New super jumbos are no longer being made, but it is flying more and more

The Airbus A380 has been the largest passenger aircraft to soar through the sky for almost sixteen years. The device had the necessary development and production problems from day one. Economic setbacks and changing aviation due to the arrival of low-cost airlines such as Ryanair and EasyJet have played a role in the A380. With the corona pandemic and the changed climate goals (less emissions, more conscious travel), the device seemed to have reached the end of its lifespan in recent years, much earlier than originally planned. Many airlines are grounding their A380s early and unfolding plans for an early replacement of their A380 fleet.
A380 returned to grace
Nevertheless, the sentiment surrounding the largest passenger plane in the world seems to be turning again this year. To the right side of the scales for Airbus. Airlines such as Lufthansa decided to put the previously parked A380s back into service. Quantas has also been flying the aircraft for a while now, although it was born out of necessity. Qatar Airways has yet to make that decision after its CEO admitted last year that the company regretted ever adding the A380 to its fleet.

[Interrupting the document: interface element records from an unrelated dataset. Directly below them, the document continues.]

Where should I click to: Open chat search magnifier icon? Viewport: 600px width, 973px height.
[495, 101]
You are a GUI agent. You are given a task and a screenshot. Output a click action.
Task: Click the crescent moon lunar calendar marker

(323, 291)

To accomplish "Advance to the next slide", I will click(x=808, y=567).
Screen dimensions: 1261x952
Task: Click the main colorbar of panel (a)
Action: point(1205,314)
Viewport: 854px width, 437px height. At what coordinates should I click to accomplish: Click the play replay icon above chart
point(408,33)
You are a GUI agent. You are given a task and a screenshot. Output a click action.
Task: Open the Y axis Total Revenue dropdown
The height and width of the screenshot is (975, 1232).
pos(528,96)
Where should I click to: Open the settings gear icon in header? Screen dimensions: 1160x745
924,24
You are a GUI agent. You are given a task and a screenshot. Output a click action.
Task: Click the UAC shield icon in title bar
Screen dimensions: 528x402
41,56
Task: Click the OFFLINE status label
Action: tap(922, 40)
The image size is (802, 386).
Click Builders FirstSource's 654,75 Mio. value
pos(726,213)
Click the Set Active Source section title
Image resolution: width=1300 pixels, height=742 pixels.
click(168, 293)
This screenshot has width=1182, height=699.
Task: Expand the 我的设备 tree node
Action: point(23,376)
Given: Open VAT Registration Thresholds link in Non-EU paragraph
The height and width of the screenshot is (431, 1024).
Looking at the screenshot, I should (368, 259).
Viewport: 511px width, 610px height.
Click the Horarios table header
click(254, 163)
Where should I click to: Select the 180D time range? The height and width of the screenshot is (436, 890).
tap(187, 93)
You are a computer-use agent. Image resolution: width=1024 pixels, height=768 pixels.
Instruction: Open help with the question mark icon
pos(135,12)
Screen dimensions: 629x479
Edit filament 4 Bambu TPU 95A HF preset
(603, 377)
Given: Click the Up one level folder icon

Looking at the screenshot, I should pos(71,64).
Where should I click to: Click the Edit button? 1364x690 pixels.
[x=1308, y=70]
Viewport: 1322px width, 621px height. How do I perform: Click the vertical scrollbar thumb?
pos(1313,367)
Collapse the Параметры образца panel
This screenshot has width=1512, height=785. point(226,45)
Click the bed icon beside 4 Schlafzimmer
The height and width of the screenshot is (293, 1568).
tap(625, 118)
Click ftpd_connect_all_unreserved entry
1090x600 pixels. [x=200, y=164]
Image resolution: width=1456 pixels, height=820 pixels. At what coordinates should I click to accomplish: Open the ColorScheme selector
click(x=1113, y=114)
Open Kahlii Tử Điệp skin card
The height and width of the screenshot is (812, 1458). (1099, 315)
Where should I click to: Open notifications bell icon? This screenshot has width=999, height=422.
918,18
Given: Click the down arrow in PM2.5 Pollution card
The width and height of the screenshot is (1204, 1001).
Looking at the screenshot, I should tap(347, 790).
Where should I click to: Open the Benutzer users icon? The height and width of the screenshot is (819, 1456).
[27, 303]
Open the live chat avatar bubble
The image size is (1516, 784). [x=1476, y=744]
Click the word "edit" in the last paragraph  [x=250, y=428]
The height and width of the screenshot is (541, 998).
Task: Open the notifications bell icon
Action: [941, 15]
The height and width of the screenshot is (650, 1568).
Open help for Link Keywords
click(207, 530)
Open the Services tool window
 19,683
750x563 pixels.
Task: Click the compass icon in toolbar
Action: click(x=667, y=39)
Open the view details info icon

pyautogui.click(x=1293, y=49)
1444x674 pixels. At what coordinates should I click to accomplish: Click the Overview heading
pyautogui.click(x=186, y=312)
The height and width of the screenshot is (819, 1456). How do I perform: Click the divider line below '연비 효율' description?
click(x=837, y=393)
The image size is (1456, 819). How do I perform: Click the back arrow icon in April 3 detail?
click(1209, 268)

Another major A380 customer, Emirates, has just the opposite this week called. There, people are very pleased with the monster jumbo from Airbus. So much so that they have decided to keep the current A380s in service until at least the end of the next decade (the 1930s, ed.).
No new Airbus A380s have been built for a while. Airbus has already stopped production in 2021 in the corona times and driven by sustainability goals. The last A380 that was built, which will not really surprise anyone after the above story, went to… exactly, Emirates.
The director of Emirates even hopes that Airbus will one day reverse its decision and start building A380s again. No longer in the configuration like the current devices, but perhaps a more modern variant that is lighter and more economical. That may be a vain hope, but… never say never. Certainly not in aviation.
Airbus A380 was not lucky
When the Airbus A380 was presented, it was by far the largest passenger aircraft in the history of motorized aviation. It started in 1903, when the brothers Orville and Wilbur Wright flew for the first time with a motorized aircraft – which looked more like a hang glider. Well, in four flights with the Kitty Hawk – or Wright Flyer – the brothers covered less than a mile. The last flight lasted 260 meters, after which the aircraft was damaged by a gust of wind just after landing that it would never fly again.
Some 97 years later, at the end of 2000, Airbus announced that development of the A380 had started. A passenger aircraft for up to 853 passengers and with a range of up to 15,200 kilometers (with a full load just over 10,000).
With the A380, Airbus wanted to make a successor to the popular, but already quite matured, 747 from competitor Boeing. The first commercial flight of an Airbus A380 was on October 27, 2007, some eight years after its introduction and after having overcome many development and production challenges.
Who may have forgotten, barely a year later, a number of banks plunged the world into one of the largest and longest lasting financial crises the world has ever known. This seemed to mark the end of the expensive, not only purchase but also operational costs. People flew less, airlines had to compete more with low-cost airlines. And no expensive and kerosene-guzzling super jumbo fits in with that.
In the end, it was the corona pandemic, and with it the (temporary) decimation of aviation, that put the proverbial final nail in the A380’s coffin.